TEXT PASSAGE below:
# newbe



## steam1919 (Jan 20, 2013)

need some advice from the group. i am ready to start an engine from castings. can any one recommend a good casting kit for a first timer ? i need one that can be completed with a lathe and drill press as i do not have my milling machie running yet. i am thinking maybe something like a little kathy ? any one know of a better choice ? thanks in advance/


----------



## rhankey (Jan 21, 2013)

It might help to let us know how skilled you feel you are in machining.  What do you mean by first timer?  If you have done a fair bit of metal working/machining and this is simply your first forray with castings, then the little kathy kit looks doable on a lathe and drill press though appears it would benefit from a having a mill.  If this is your first metal working/machining project, a little kathy might be pushing the envelope a fair bit, unless you are up for a steep learning curve.  If this is your first metal working/machining project, you might consider an air/steam powered wobbler, as they are quick and easy projects, and can easily be built with a lathe and drill press.  That will give you a sense as to whether you feel ready for little kathy.

I'm on the home stretch with a Stuart triple as my first machining project since taking a couple very basic metal working classes 35 or so years previously.  While building the triple, I built a couple wobblers.  I don't think anyone would suggest that the triple is suited to a first time project, but I've taken it slowly and very thoughtfully one part at a time, and roughly 200 parts later I have only 20 or so parts to go to having a very nice completed engine.  The learning curve through the first 50 or so parts was very steep as was the cost in getting all the tooling, and though I still have much to learn, I feel pretty comfortable taking on just about any parts now.  So, if you feel up for the challange, then just about any air/steam engine is potentially doable as a first time project.

Robin


----------



## lensman57 (Jan 21, 2013)

steam1919 said:


> need some advice from the group. i am ready to start an engine from castings. can any one recommend a good casting kit for a first timer ? i need one that can be completed with a lathe and drill press as i do not have my milling machie running yet. i am thinking maybe something like a little kathy ? any one know of a better choice ? thanks in advance/


 
Hi,

A  simple stuart or a Stuart 10v (ambitious)or a small PMI machine should be fine if your skill level is up to it. If you have not made any engines before it may be prudent to start on a bar stock engine first untill you get the confidence. With castings there is very little chance of correcting mistakes.

The following is a link to a lathe only build, by Harold Hall, who is also a fellow participant of this forum.

http://homews.co.uk/page42.html

Regards,

A.G


----------



## steamdoug (Jan 21, 2013)

Hi new to this site, I started making engines from scratch about a year ago. I found that Elmers engine plans are superb for starting all sorts of engines and the best of it is they are free. I have attached a few pictures for you to look at.


----------



## steam1919 (Jan 23, 2013)

thanks everyone the info on the stuart 10v being machined on lathe will help big time. but i guess im going to need to purchase a face plate and angle plates. the one i have is inadequate for this job


----------



## steam1919 (Jan 23, 2013)

crud forgot to sign post may name is paul


----------



## steam1919 (Jan 23, 2013)

steamdug love the beam engine but how did you skeletonize it ? Mill band, band saw or drill holes then file by hand ?


----------



## steamdoug (Jan 28, 2013)
End of TEXT PASSAGE.
SET OF TASKS:
• a. In the forum thread about choosing a first engine casting kit, about how many parts does Robin say are left to finish on the Stuart triple?
• b. Translate this sentence from the forum thread into Spanish: "With castings there is very little chance of correcting mistakes."
• c. From the forum thread, quote the stretch from "## lensman57 (Jan" through "of this forum.".
SOURCE INFORMATION below:
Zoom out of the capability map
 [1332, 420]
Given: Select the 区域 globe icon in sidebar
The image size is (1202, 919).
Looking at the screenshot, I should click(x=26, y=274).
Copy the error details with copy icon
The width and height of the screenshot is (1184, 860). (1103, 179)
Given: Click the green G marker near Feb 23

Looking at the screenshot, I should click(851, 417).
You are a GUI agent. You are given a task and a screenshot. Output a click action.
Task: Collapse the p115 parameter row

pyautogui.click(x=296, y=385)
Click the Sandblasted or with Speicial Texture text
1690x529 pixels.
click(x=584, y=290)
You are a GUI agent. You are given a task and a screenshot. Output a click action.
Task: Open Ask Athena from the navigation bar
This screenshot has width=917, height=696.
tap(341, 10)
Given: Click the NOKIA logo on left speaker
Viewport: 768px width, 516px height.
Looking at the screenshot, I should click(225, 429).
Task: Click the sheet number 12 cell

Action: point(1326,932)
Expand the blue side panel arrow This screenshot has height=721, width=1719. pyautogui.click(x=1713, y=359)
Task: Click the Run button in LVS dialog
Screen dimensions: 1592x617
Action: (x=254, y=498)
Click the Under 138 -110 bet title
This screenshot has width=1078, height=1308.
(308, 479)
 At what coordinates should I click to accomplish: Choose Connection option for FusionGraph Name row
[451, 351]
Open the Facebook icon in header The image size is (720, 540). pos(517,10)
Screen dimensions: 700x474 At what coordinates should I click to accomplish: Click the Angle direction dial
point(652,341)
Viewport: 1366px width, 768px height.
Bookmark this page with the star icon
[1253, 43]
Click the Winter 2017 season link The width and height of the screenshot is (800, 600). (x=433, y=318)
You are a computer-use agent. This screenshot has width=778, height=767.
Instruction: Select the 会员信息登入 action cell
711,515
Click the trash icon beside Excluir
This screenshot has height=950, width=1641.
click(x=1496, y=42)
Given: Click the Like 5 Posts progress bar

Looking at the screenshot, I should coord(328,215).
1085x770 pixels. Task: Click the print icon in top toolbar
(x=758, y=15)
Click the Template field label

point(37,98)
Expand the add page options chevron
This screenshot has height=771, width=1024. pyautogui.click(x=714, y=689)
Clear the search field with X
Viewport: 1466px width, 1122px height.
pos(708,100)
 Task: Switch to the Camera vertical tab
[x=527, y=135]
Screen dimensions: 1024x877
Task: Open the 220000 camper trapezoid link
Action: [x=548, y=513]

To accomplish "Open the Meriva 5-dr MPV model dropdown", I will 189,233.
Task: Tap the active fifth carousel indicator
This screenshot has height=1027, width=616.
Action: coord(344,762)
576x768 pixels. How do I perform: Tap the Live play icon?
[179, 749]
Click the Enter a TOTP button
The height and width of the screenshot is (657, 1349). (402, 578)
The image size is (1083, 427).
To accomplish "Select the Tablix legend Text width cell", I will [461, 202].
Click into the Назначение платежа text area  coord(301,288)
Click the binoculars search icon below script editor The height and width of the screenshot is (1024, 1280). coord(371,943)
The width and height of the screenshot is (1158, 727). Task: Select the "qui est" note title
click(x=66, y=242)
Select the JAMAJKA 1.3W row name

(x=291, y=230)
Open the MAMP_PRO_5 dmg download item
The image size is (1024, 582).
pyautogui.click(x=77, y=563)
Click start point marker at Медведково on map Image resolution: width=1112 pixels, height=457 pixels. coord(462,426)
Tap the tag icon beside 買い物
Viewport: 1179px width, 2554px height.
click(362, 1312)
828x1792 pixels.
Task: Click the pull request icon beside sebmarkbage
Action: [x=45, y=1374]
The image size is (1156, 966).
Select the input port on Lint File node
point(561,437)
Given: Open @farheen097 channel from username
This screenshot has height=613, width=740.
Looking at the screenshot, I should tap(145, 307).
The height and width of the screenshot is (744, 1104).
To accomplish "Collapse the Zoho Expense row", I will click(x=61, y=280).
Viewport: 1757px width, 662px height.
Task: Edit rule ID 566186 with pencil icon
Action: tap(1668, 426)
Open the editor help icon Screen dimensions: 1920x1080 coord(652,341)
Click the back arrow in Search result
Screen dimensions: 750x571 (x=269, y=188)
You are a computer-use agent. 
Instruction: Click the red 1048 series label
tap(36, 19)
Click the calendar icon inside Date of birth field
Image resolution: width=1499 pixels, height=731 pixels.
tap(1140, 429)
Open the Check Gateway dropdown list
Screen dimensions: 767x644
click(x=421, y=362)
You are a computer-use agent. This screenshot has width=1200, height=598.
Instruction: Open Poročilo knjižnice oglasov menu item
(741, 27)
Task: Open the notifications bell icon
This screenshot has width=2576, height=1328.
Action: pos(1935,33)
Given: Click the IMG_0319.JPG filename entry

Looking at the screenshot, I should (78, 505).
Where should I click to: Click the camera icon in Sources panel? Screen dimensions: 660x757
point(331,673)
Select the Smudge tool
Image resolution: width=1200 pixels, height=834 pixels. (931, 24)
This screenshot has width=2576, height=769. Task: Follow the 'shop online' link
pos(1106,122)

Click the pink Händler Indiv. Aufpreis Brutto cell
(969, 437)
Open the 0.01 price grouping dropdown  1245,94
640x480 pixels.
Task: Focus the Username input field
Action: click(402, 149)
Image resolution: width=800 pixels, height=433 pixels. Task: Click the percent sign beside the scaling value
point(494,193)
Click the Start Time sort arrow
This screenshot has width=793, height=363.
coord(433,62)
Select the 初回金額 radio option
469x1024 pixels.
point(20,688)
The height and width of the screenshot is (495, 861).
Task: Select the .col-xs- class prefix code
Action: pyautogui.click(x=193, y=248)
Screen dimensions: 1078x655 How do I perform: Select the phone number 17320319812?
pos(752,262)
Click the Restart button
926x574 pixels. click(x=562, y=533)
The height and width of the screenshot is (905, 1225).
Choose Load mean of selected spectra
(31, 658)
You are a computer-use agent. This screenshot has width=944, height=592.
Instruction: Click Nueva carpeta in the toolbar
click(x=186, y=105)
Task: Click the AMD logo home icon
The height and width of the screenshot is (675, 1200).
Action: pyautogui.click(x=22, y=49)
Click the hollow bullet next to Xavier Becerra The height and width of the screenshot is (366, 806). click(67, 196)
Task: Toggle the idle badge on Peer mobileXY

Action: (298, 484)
End of SOURCE INFORMATION.
RESPONSES BY ITEM NUMBER:
• a. About 20 parts.

• b. Con las piezas fundidas hay muy pocas posibilidades de corregir errores.

• c.
## lensman57 (Jan 21, 2013)

steam1919 said:


> need some advice from the group. i am ready to start an engine from castings. can any one recommend a good casting kit for a first timer ? i need one that can be completed with a lathe and drill press as i do not have my milling machie running yet. i am thinking maybe something like a little kathy ? any one know of a better choice ? thanks in advance/


 
Hi,

A  simple stuart or a Stuart 10v (ambitious)or a small PMI machine should be fine if your skill level is up to it. If you have not made any engines before it may be prudent to start on a bar stock engine first untill you get the confidence. With castings there is very little chance of correcting mistakes.

The following is a link to a lathe only build, by Harold Hall, who is also a fellow participant of this forum.